Cinderella Dir. Kenneth Branagh

[Disney; 2015]

Styles: fantasy, fairy tale, romance
Others: Cinderella, Ever After, Enchanted

While Kenneth Branagh has been rightly praised for his oft-incredible work interpreting the plays of Shakespeare for the cinema, in between his brave adaptations of Hamlet and Henry V have been interesting genre exercises like the tense film noir homage Dead Again and very British comedies (Peter’s Friends, In The Bleak Midwinter).

Even with those stylistic variants on his resume, the recent turn his career has taken must have been a surprise to even his most devoted fans. Somehow he got tapped by Marvel Studios to take on the first film in their Thor franchise, to which he gave a workmanlike spin to considering all the green screen nonsense he had to contend with. His next feature, the Tom Clancy prequel Jack Ryan: Shadow Recruit, felt more in his wheelhouse. The modern spy thriller gave Branagh a chance to prove his mettle at staging a gritty and energetic action sequence.

Now we find the 54-year-old knight bachelor again in the employ of Disney, helping that company continue its work recycling their best-known properties for a new generation. In a way, it’s a bit of a gift to the director. Everyone knows a happy ending is forthcoming; all he needs to do is get the audience to that point comfortably and with as much visual flair as he can muster.
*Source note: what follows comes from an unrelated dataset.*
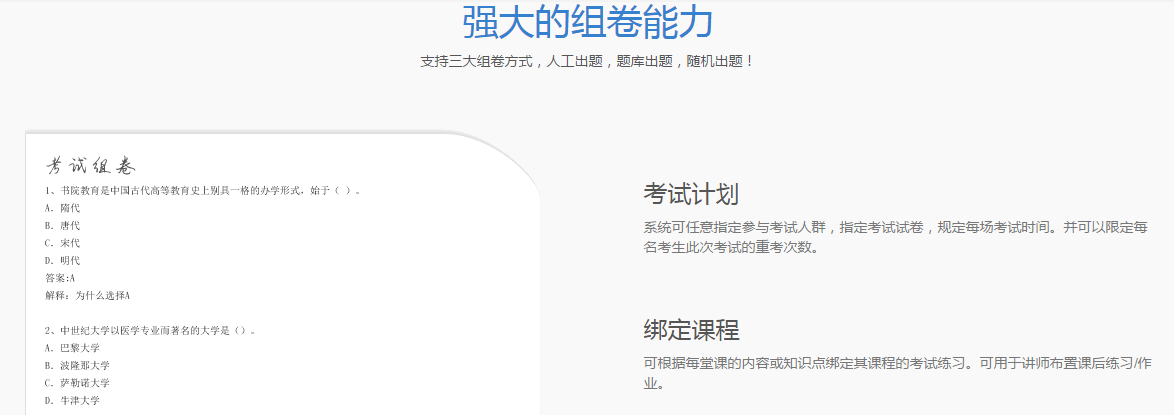The height and width of the screenshot is (415, 1174).
Task: Click the 绑定课程 description paragraph
Action: [x=895, y=374]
Luckily, Branagh has an incredible eye — one need only look to the opulent visions that he conjured up in Hamlet to see so — which he brings to bear in marvelous fashion here, with the help of cinematographer Haris Zambarloukous. Even in Cinderella’s darkest hours on screen, the sets are filled with rich details and an delectable looking colors. And the biggest sequences in the movie, particularly the grand ball where a magically anointed Cinderella wows everyone in her midst, is a dazzle of moving bodies, flowing gowns, and infectious joy.
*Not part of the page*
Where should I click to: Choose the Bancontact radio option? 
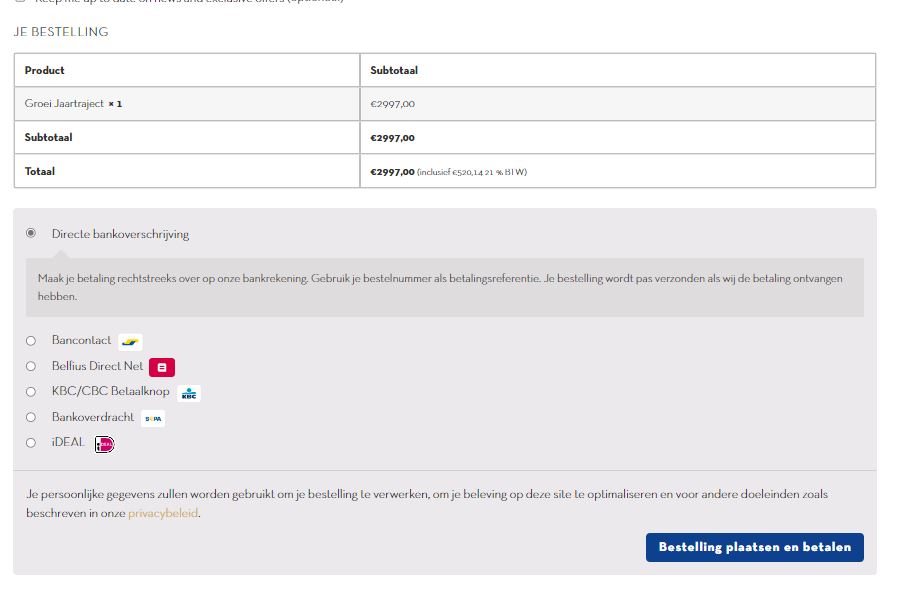pyautogui.click(x=31, y=341)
As for the very familiar tale, it gets padded out a bit by screenwriter Chris Weitz (the former American Pie co-director who helped write Disney’s still-monstrous hit Frozen). We see young Ella in her happiest days with her doting parents, and we get every step that leads her to a kind of indentured servitude as she waits on her stepmother and stepsisters. Like Poppy Cross in Happy-Go-Lucky or Kimmy Schmidt of the new Netflix series, she tries to see the best in every situation and be kind even as she’s being dismissed out of hand.

One of Branagh’s other great skills is knowing how to cast a film, and he certainly doesn’t disappoint here. His Cinderella, Downton Abbey actor Lily James, fits as perfectly as a glass slipper, shining out of the soot and tatters of her character with a beaming smile and a graceful physicality. She almost floats through the film. And in a possible bit of stunt casting, he gave the Prince Charming role to Richard Madden, that strong-jawed gent best known as the glowering Robb Stark in Game of Thrones. He does a fine job living up to his character’s name, and giving Ella a vision to moon over while she toils in the kitchen.

But, of course, the film is stolen away from everyone else in it (including Branagh go-to Derek Jacobi as the King of the unnamed realm) by Cate Blanchett. Her turn as Lady Tremaine, the wicked stepmother, is a tour-de-force. She angles her way through every scene like Norma Desmond preparing for her close-up or Baby Jane Hudson ready to shove her young charge down the first flight of stairs she can find. Even more impressive is that, through it all, you manage to empathize with her. Her brutish ways are rooted in a deep, deep sadness that flickers around her eyes.

Not even the grotesquerie that was watching real life animals get CGI-ed into human hybrid form by a mincing Fairy Godmother could detract from the charm of this new Cinderella. Branagh did not mess with the source material, instead retelling it in as grand and humanistic a manner as he could. The trope of a special person battered down, then plucked out of the mire and thrust into a dreamworld is still there, but now, there’s a greater emphasis is on facing your fate with as much dignity and kindness as you can.